I have a function which traverses a tree of objects and does not modify any of the objects in the tree.
The function looks something like this:
static Node* findMatchingNode(const Node& root, const SomeFilterData& d);
struct Node {
Node* left;
Node* right;
};
The function can return the root or any object in the tree or nothing. It's obvious than with given declaration I have to perform const_cast somewhere, which is forbidden in most cases.
Is it acceptable for a function to guarantee constness and at the same time allow anyone to modify its output?
EDIT. I haven't stated this clearly, my function really does not modify any of the nodes in the tree, doesn't create new Node, it's pure function.
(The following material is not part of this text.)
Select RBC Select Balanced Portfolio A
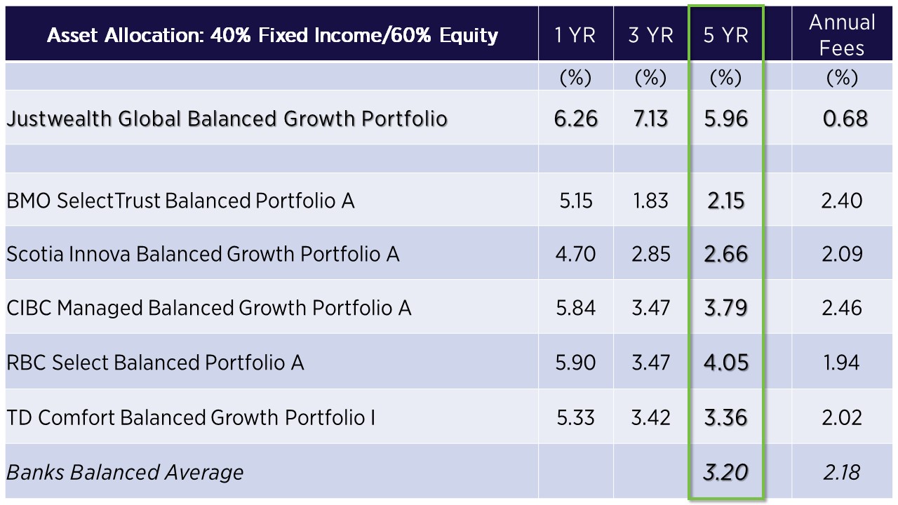Image resolution: width=898 pixels, height=505 pixels. pyautogui.click(x=155, y=363)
I'd like to always have const qualifier there to tell everyone clearly that the function doesn't modify anything
EDIT. The unspoken problem behind is that there is no legal way to express constness of the input during the function execution (and only inside the function) without enforcing the output constness.
As always, you cannot modify const data because it is constant. In particular:
Even though const_cast may remove constness or volatility from any pointer or reference, using the resulting pointer or reference to write to an object that was declared const or to access an object that was declared volatile invokes undefined behavior.
(from here)
So if a pointer to the const input argument root is a sensible outcome, the return type should be const as well. You should be really careful with returning pointers anyway: As of now, your function can return a pointer to a temporary!
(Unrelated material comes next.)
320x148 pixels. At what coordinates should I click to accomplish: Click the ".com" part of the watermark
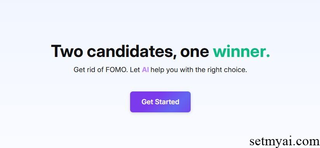tap(308, 141)
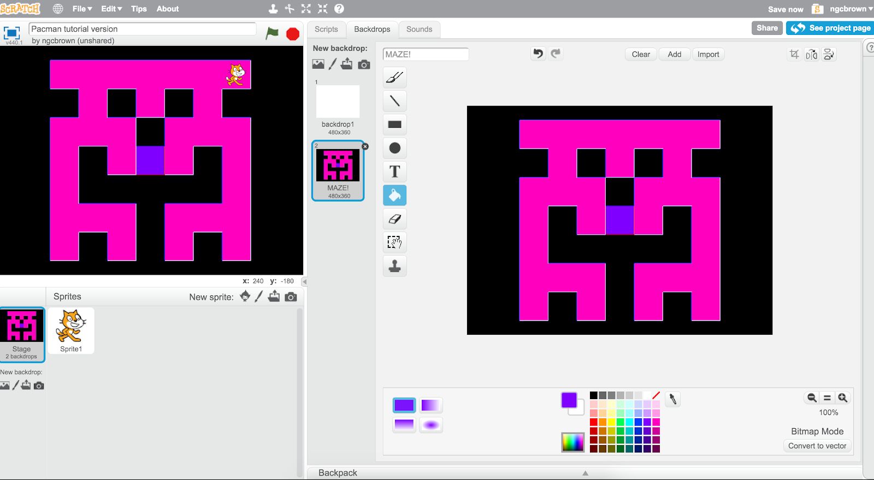The image size is (874, 480).
Task: Open the File menu
Action: (82, 9)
So better return a boost::optional<Node> or an std::optional<Node> (if the latter makes it into C++17 and you use that standard).
If your function only makes sense for a modifiable input root (e.g. if the outcome must be modifiable and the outcome can be the address of root), drop the const in your declaration. That would also prevent the input root from being a temporary.
Most likely the cleanest fix for your potential XY-problem:
If it fits your use-case (I find it highly unlikely that it does not), the most likely even better option would be defining your algorithm on a iteratable data structure like a tree or a list (whatever your Node is a node of) and then return an iterator to the matching node, or a past-the-end iterator (with respect to the high-level structure) if no such node exists.
As for the const-vs.-non-const discussion: With the iterator option you can differentiate between the constness of the high level structure and the reference node you compare stuff with by taking non-const iterators over the high level structure and a const & argument for the reference input node (where a temporary now would not be a problem).
From what I can see from your question, your function might even be replaceable with std::find_if. Then you would not have this problem in the first place.
Your code is not const-correct, it drops a const. This is why you have the problem of a "required" const cast. Don't do that:
static const Node* findMatchingNode(const Node& root, const SomeFilterData& d);
You may point out that you may want to call this function from another function that does modify the nodes, and thus wants a non-const result. As such, that should be a new function with a totally different signature:
static Node* findMatchingNode(Node& root, const SomeFilterData& d);
You may point out that these have identical bodies, and there's the DRY principle (DRY = Don't Repeat Yourself = Don't have copy-pasted code). Yes, so just take a shortcut here: const_cast. I think it's ok in this case, because it's only purpose is shared code, and it's clear that it's not violating any const-correctness principles.
//This function does not modify anything
static Node* findMatchingNode(Node& root, const SomeFilterData& d) {
return const_cast<Node*>(findMatchingNode(const_cast<const Node&>(root),d));
}
Loki Asari suggests adding a third private function findMatchingNodeCommon() that both versions of findMatchingNode() call. Then you can get away with one less const_cast. If you want to go extreme then you can make findMatchingNodeCommon() templated and then all const_casts go away. I think it's not worth the bother, but they're very valid opinions, so worth a mention.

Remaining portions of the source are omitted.